DR. MARCO FUENZALIDA NUÑEZ

  • Director Instituto de Fisiología

Contact Info:

  • Email: marco.fuenzalida@uv.cl
  • 56322508058
  • Gran Bretaña 1111. Playa Ancha. Valparaíso.

Overview

Activity-dependent mechanisms of synaptic plasticity are generally viewed as a probable cellular substrate of the learning machinery in the brain. Most investigation of long-term changes (potentiation or depression) in synaptic transmission has been carried out on excitatory synapses. Even though the essential role of GABAergic inhibitory synapses in the information processing in the brain, the induction, the expression and maintain of long-term synaptic plasticity in the functional inhibitory synapses it is less known.

Our research is focused on understanding, the cellular and molecular basis of activity-dependent plasticity in the hippocampal and cortical glutamatergic and GABAergic synapses under normal and neuropathological conditions. Using a range of techniques, from in vitro and in vivo electrophysiology, optogenetics, in vivo knockdown, genetically engineered animal models and behavioural analysis, we are attempting to understand how different neuromodulators (i.e. acetylcholine, Serotonine, endocannabiniods) are able to affect the synaptic function Advancements in our understanding of the diverse forms of inhibitory plasticity are crucial to address more directly their many roles in healthy brain function and disease.

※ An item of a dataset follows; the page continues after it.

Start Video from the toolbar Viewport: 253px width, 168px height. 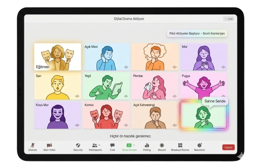(49, 146)
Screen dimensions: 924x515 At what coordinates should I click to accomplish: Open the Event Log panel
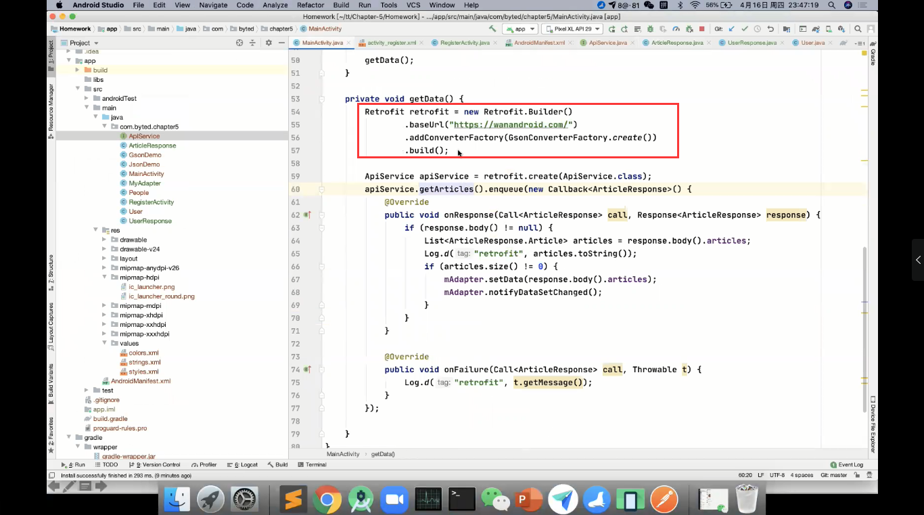coord(848,464)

  • Long Term Plasticity at GABAergic Synapses

The plasticity of brain circuits was hypothesized to mainly rely on the flexibility of glutamatergic synapses, whereas inhibitory synapses were assumed relatively invariant, to guarantee the control of the neuronal network. An increasing body of evidence has revealed that inhibitory synapses undergo several types of plasticity at both pre- and postsynaptic levels. Given the crucial role of inhibitory interneurons in shaping network activities, modifications of the activity inhibitory synaptic strength represent an extraordinary source of versatility for the fine control of brain states. Using electrophysiological, calcium imaging and pharmacology we are attempting to understand the molecular and cellular basis of this form of GABAergic plasticity as well as if these changes in the efficacy of GABAergic synaptic transmission in ways that may contribute to information processing and storage in the brain.

  • Neuromodulation of GABA synaptic transmission and plasticity

One major focus of our Lab understands how neuromodulators (i.e. Acetylcholine, serotonine, Dopamine, endocannabinoids) regulate the GABA synaptic efficacy, and how they can crosstalk to generate behavior. Using a range of techniques, from in vitro and in vivo electrophysiology, optogenetics and calcium imaging, we study the mechanism underlying synaptic communication and its regulation by neuromodulators in the different brain areas, we expect to provide new insights into the cellular and molecular basis underlying neuronal communication

  • GABA synaptic impairments in neuropsychiatric and neurodegerative disorders

GABAergic interneurons are essential for a functional equilibrium between excitatory and inhibitory impulses throughout the CNS. Disruption of this balance excitation-inhibition can lead to various neurological or neuropsychiatric disorders. The rich diversity of interneurons found in the normal healthy brain is often significantly altered in neurological and psychiatric diseases. The GABA dysfunction are associated with several psychiatric and neurological disorders, including anxiety, depression, insomnia, and epilepsy. However molecular a cellular mechanism as well as the type of cortical and hippocampal GABAergic interneurons, are still not conclusively resolved.

Using a range of electrophysiology, calcium image techniques and behavioral test in animal model of epilepsy, anxiety disorders or schizophrenia, we expect to provide important new insights into how the integration of GABAergic system may be altered in neuropsychiatric disease.